* PROBLEM:
Nothing outside the range below should be printed. Output exactly the lines from the line with "Given: Open the UpperBody layer settings gear" to the line with "Enlarge the red", both included.

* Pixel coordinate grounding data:
----------

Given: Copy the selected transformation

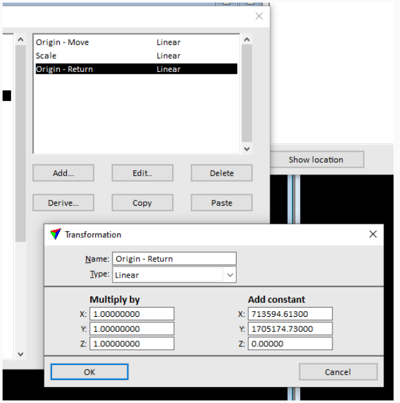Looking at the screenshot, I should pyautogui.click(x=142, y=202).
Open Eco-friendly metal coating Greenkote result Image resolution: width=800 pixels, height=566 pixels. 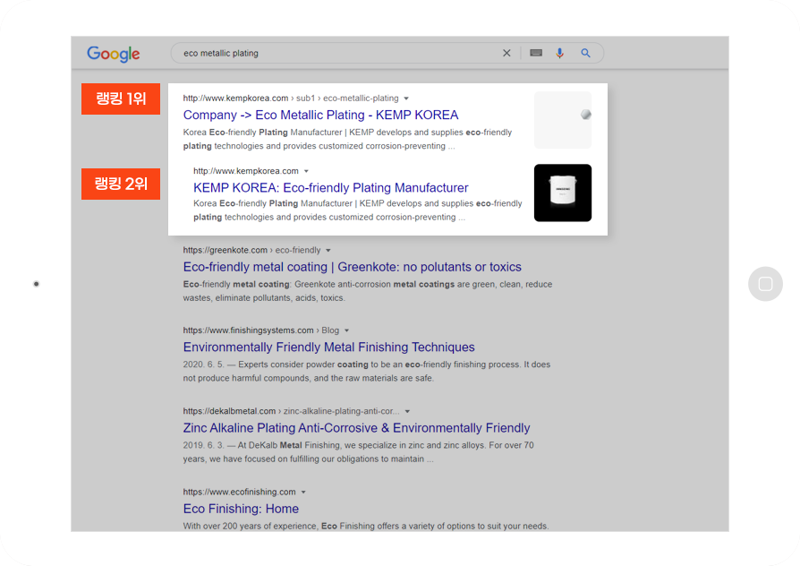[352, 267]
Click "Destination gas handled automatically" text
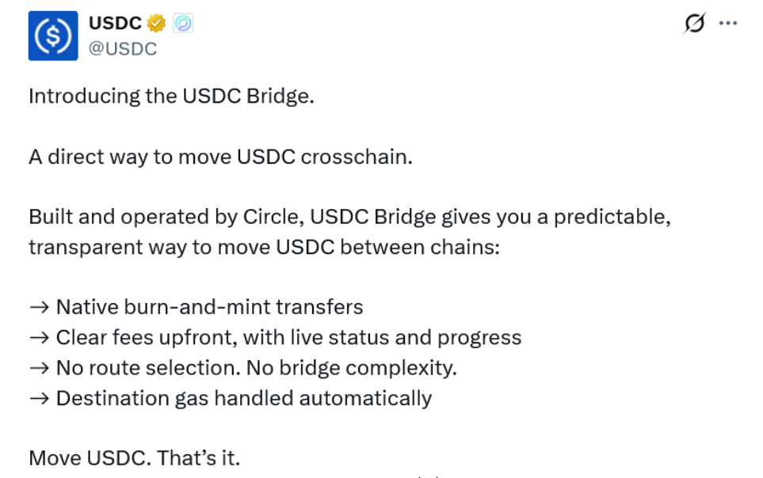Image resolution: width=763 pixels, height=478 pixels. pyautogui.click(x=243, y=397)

----------

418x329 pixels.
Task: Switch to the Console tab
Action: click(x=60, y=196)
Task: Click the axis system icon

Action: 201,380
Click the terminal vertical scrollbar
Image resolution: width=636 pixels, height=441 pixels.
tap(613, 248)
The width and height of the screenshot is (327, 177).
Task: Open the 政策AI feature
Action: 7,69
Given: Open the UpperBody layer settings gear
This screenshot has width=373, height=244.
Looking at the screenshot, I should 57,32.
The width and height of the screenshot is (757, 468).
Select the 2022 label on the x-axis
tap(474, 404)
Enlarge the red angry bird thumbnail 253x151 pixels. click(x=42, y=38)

----------

* ANSWER SPACE:
Given: Open the UpperBody layer settings gear
This screenshot has width=373, height=244.
Looking at the screenshot, I should 57,32.
The width and height of the screenshot is (757, 468).
Select the 2022 label on the x-axis
tap(474, 404)
Enlarge the red angry bird thumbnail 253x151 pixels. click(x=42, y=38)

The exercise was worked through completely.